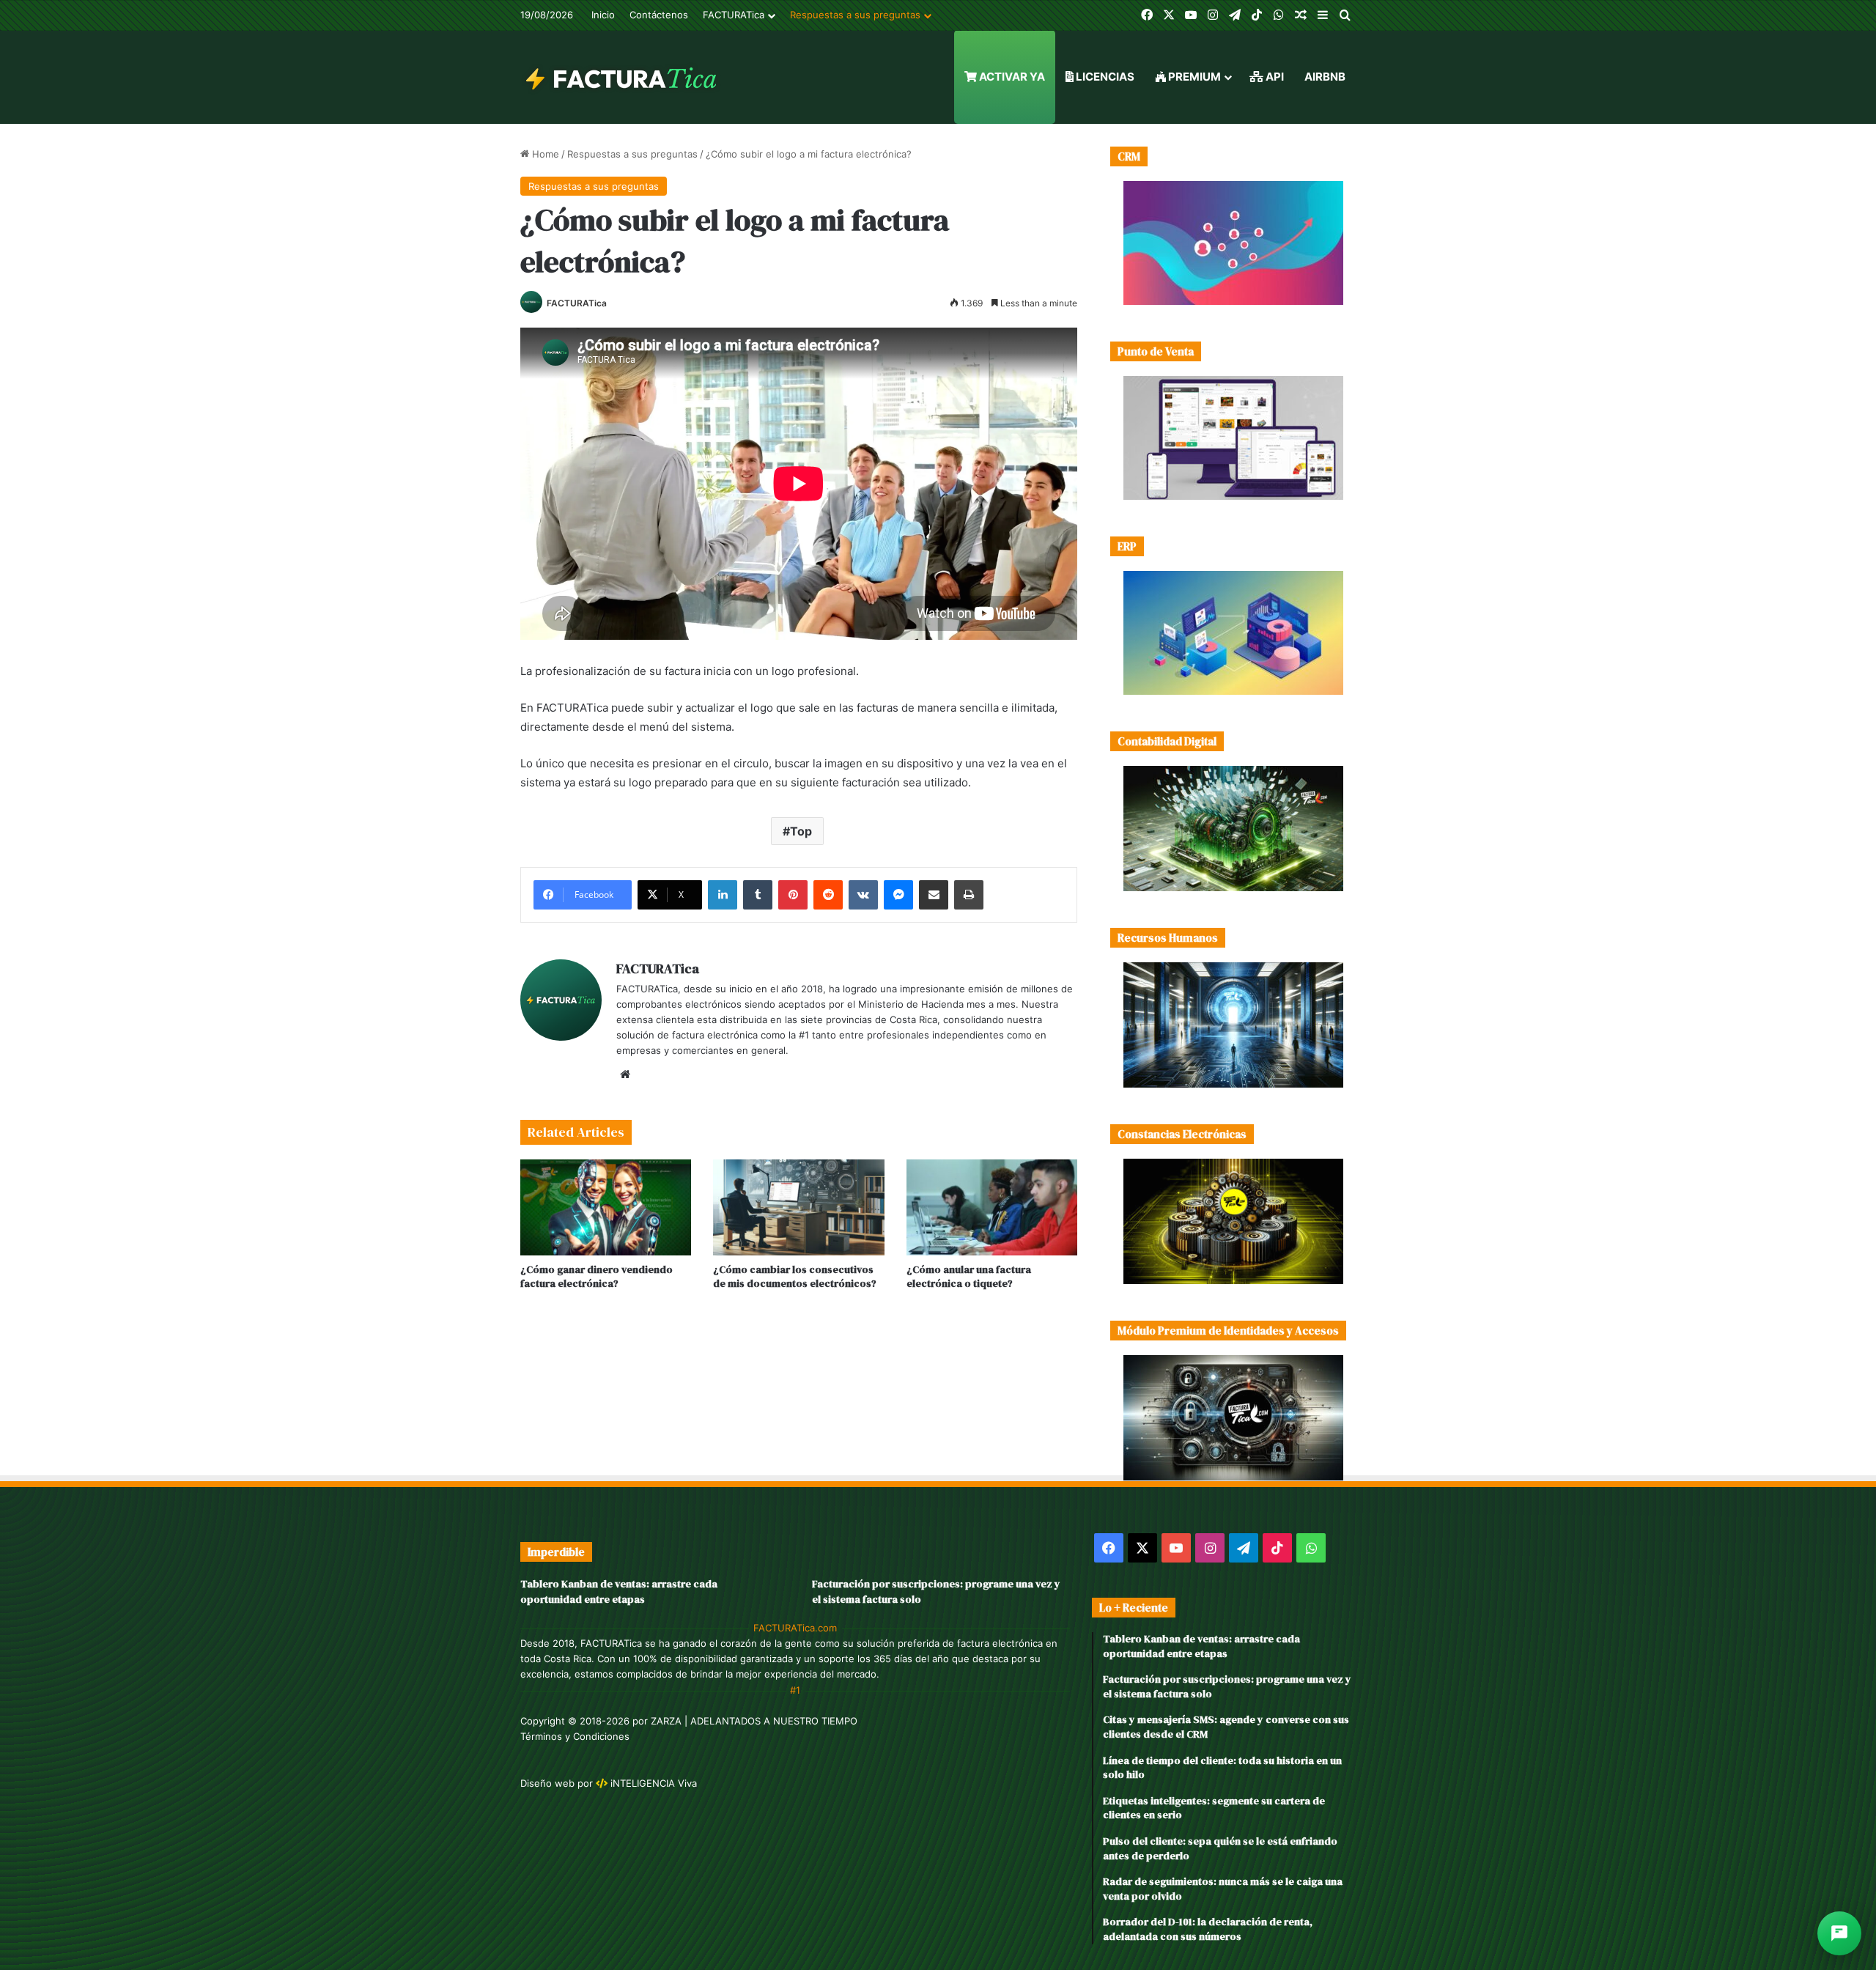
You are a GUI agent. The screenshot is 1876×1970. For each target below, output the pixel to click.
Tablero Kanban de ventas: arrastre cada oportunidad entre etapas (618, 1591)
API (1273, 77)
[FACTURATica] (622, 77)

+++++

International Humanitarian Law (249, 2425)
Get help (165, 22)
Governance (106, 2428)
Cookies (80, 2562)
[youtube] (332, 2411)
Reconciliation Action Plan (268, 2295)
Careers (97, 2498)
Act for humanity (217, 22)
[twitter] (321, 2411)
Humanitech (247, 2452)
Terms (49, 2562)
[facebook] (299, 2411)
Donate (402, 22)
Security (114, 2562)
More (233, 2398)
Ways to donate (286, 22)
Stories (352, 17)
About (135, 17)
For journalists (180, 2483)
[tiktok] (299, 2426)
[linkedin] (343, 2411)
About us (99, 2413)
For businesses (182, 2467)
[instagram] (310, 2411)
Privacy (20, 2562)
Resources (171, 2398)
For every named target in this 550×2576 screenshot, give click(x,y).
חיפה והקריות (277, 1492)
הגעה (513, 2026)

+++++

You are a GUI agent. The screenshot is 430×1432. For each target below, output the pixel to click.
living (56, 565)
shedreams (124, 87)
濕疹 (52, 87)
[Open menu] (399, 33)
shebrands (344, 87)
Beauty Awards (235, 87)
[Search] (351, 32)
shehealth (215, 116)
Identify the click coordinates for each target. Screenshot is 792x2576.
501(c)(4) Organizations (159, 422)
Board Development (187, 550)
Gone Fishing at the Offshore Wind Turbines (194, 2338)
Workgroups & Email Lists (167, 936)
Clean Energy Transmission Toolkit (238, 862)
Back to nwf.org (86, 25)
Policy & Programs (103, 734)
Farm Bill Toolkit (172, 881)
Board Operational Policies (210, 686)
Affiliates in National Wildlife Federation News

+++++

The task —
Count the lines in the records above that hold the word "pixel", and give only that number.

Output for this task —
2